同じころに造られていた日産・初代シルビアは、ダットサン1600のオープンボディにクーペボディを懸架しているのだが、「クリスタルカット」と呼ばれた、現代にも通じる美しい面処理は魅力だったが、どうしてもウエストラインが高い印象があった。
しかし117クーペは違った。ワイドローでウエストラインも低く、ピラーは細すぎて造りづらかったと思われるほどだった。なぜこの時期に、これほど美しいデザインの日本車が、それもトラックで有名な「いすゞ自動車」で造られたのか不思議なくらいである。
■知識集約型産業の自動車
その当時、日本はまだ先進国とは呼ばれておらず、高度成長期の真っただ中にいた。自動車など知識集約型産業は関係する産業全てのレベルが問われるのであり、製造業だけの問題ではなかった。さらには、ファッションセンスなど文化的水準や、国民の知識レベルや、世界の中での自国の認識など、全てが国際レベルに達していないと良い車は造れないものだ。

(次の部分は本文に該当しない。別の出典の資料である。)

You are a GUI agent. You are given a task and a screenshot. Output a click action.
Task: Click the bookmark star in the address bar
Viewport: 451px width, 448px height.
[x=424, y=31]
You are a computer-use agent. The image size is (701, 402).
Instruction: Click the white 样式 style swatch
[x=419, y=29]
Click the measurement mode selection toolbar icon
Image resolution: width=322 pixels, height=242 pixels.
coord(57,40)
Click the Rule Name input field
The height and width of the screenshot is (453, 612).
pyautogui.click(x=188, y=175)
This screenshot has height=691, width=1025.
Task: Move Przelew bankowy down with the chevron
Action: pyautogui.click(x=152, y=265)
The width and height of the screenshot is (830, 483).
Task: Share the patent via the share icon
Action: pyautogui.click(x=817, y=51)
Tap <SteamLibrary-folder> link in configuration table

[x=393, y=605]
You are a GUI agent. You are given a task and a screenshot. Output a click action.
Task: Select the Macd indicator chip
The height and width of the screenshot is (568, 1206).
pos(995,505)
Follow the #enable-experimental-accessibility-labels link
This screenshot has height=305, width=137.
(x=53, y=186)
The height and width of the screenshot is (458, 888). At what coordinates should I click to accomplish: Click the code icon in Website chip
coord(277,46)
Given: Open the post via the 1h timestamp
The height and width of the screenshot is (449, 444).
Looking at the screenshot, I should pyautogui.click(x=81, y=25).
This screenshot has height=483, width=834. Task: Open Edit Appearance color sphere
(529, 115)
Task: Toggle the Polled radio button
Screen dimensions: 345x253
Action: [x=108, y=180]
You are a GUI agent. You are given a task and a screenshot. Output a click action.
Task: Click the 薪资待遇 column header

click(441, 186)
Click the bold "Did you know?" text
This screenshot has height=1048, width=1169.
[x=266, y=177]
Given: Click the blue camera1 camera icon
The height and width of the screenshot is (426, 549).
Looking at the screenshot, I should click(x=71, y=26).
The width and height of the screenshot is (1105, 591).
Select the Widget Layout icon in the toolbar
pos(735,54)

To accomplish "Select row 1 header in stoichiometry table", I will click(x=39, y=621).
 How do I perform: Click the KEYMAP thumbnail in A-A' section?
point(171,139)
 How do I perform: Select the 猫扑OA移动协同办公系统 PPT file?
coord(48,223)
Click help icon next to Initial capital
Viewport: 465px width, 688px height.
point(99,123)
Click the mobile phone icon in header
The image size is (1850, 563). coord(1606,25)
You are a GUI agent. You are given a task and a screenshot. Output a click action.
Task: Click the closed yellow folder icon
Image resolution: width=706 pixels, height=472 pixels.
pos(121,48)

例えば、現在の中国で自動車産業を育成しようとして、EV化を目指す国策で補助金が出ると、とても自動車とは呼べない代物がはびこってしまっている。結局のところテスラなどと組んでEV車の本格的生産を目指すようだ。
中国の高速鉄道は日本をはじめ各国の技術を集めて作られた。それを中国独自の高速鉄道と言って、各国に極めて安く(実質ただ)売り込んでいるのだが、安全について極めて心配な事態だ。それも中国の文化水準が「人命最優先」となっていないために、安全についての認識が極めて幼稚なためだ。その後、事故で示してしまった。その事故についてのコメントは、とても国際社会の一員とは言えない言動だが、中国は「恥ずかしいこと」とは考えていない。この文化レベルでは自動車産業は国際レベルになれないのだ。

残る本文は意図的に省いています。